Among the 26 studies used in our analyses, the median amount of missing genotype data was 3.3% with only two studies missing more than 10% of genotypes (13% and 15%, respectively). Only 0.9% of the markers were missing more than 20% of genotypes, with most having a high missing rate in only a single study and none having a high missing data rate in more than three studies. Many pedigree errors were identified in the uncleaned data that we received. Problems that frequently occurred included half siblings coded as full siblings, non-biological sibs coded as biological sibs, and non-biological children present in the pedigrees. In some rare cases, more complex relationship mistakes were identified. We detected incorrect familial relationships in 129 families. We corrected 75 of them by deleting 124 problematic pedigree members, and removed the remaining 54 entire families that had serious relationship errors. In total, we deleted 499 individuals that accounted for about 3% of the data to eliminate these pedigree errors. Additional pedigrees were excluded from analysis if they did not match one of the 5 main ethnic populations or if pedigree-relationship data were not provided. Next, PedCheck detected approximately 10,000 Mendelian inconsistencies and 1.8% of the genotypes in our study were removed by PedCheck to create Mendelianly-consistent data.
Our final cleaned data contained 15,525 genotyped individuals from 4,237 pedigrees with 5.7 million genotypes (Table 2). The accuracy of map estimates relies greatly on the sample size. The improvement of map distance estimates as the sample size increased was evident. CRI-MAP detected an average of 7,926 informative meioses for our markers. Using 7,926 informative meioses, the expected 95% CI  of 10 cM is 1.6 cM, which is much smaller than on any existing maps.

» Data excerpts:
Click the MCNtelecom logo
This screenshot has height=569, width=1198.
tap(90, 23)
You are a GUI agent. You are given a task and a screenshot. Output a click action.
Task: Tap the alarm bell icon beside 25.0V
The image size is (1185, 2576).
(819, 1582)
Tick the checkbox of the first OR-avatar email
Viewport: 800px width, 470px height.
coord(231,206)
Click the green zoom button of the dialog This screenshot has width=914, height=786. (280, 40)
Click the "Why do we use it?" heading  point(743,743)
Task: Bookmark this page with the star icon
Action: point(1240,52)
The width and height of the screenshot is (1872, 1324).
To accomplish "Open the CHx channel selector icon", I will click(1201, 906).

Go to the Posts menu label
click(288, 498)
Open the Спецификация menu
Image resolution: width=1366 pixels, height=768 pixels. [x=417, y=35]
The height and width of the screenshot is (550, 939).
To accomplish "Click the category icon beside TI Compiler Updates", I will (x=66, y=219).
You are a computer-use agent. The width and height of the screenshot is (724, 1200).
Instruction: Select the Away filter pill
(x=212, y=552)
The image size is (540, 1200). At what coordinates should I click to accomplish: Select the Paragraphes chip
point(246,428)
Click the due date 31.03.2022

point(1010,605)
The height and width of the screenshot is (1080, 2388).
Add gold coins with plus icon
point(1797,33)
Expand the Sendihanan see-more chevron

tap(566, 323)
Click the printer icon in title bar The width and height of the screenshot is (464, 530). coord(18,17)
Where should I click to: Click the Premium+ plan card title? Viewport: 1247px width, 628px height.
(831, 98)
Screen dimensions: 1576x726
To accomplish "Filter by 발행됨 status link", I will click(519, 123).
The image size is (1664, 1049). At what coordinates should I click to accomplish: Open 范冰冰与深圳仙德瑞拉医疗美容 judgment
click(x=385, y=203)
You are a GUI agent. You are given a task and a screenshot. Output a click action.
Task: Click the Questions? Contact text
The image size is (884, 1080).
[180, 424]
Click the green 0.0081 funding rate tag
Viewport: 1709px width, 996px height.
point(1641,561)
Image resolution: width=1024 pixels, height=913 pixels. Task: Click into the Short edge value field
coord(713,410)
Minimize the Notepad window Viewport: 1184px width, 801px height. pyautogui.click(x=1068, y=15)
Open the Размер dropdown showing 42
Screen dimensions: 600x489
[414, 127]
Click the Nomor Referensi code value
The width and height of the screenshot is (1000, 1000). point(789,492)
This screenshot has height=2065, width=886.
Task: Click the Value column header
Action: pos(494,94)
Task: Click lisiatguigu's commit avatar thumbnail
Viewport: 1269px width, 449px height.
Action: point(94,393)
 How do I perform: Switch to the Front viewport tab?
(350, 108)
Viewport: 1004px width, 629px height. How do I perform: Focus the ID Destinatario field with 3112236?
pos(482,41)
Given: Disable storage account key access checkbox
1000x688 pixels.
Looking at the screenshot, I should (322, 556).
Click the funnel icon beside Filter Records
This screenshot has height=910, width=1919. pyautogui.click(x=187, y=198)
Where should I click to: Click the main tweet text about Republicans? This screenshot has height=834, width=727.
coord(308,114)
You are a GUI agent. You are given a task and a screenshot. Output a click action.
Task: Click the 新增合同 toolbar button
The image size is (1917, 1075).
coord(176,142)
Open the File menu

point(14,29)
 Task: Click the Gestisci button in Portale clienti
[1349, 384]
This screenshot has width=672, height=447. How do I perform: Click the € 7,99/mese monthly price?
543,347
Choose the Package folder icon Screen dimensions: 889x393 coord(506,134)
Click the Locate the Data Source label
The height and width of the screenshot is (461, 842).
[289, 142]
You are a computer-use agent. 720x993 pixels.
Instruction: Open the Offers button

» Work task 1: Set down, word for word, the part of the passage on cleaning the genotype data starting with "Our final cleaned" and going on through "any existing maps.".
» Work task 2:
Does each statement below agree with the passage on cleaning the genotype data? Answer yes or no for each and quote the words from the passage that decide it.
(a) PedCheck removed 1.8% of the genotypes.
(b) Incorrect family relationships were found in 75 families.
(c) The final cleaned data came from 4,237 pedigrees.

» Answer space 1:
Our final cleaned data contained 15,525 genotyped individuals from 4,237 pedigrees with 5.7 million genotypes (Table 2). The accuracy of map estimates relies greatly on the sample size. The improvement of map distance estimates as the sample size increased was evident. CRI-MAP detected an average of 7,926 informative meioses for our markers. Using 7,926 informative meioses, the expected 95% CI  of 10 cM is 1.6 cM, which is much smaller than on any existing maps.

» Answer space 2:
(a) Yes: "1.8% of the genotypes in our study were removed by PedCheck"
(b) No: "We detected incorrect familial relationships in 129 families."
(c) Yes: "15,525 genotyped individuals from 4,237 pedigrees"